Exercise brief: List, copied in full, each line below that contains the word "label".

Data for this task:
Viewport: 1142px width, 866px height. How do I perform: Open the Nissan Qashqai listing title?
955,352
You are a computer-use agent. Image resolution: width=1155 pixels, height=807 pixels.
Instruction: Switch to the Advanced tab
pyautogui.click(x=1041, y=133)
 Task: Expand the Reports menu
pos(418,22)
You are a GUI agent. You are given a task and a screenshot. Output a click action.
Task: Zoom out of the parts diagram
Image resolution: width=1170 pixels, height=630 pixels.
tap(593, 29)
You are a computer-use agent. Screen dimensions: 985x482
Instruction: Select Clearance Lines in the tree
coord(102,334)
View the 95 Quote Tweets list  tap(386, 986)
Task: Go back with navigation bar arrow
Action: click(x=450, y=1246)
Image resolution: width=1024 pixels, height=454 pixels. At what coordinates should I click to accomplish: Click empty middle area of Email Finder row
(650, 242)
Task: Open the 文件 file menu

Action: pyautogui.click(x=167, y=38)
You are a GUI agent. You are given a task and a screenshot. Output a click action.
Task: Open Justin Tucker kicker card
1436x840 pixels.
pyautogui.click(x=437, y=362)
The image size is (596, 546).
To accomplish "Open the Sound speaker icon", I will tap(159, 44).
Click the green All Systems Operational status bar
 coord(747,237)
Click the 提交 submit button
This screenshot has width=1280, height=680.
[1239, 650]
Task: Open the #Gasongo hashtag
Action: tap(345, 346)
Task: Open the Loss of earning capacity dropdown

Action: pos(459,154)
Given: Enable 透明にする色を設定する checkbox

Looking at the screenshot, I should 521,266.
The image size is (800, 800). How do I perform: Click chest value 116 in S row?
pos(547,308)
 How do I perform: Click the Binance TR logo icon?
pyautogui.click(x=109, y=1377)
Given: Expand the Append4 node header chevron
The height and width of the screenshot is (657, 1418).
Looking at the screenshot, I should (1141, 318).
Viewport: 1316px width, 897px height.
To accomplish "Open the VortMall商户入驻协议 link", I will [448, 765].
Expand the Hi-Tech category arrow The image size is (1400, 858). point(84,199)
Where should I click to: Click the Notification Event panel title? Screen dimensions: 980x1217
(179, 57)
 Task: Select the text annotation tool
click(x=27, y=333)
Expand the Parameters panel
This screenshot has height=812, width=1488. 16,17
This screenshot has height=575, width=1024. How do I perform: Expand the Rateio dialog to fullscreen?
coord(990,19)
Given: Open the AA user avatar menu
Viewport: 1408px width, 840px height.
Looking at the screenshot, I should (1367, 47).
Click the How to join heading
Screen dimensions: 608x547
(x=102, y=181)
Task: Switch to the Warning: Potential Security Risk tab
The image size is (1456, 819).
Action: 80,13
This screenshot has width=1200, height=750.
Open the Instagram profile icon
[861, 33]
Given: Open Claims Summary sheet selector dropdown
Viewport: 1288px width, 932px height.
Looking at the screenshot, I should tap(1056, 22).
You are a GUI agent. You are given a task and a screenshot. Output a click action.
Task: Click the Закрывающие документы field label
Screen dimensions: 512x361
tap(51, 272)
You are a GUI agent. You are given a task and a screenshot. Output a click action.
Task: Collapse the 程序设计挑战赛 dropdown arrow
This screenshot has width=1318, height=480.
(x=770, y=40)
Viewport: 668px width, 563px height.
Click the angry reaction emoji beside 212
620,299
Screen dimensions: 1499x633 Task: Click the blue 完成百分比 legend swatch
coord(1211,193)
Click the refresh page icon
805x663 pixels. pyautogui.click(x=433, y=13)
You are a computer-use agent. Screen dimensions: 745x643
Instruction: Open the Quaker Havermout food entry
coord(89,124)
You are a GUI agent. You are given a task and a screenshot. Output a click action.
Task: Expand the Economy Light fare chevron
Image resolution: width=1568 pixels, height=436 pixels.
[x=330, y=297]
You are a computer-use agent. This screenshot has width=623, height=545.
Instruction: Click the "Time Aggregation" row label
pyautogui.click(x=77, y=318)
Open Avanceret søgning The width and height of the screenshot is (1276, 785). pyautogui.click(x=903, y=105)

Solution:
Task: Click the Закрывающие документы field label
Instruction: Click the "Time Aggregation" row label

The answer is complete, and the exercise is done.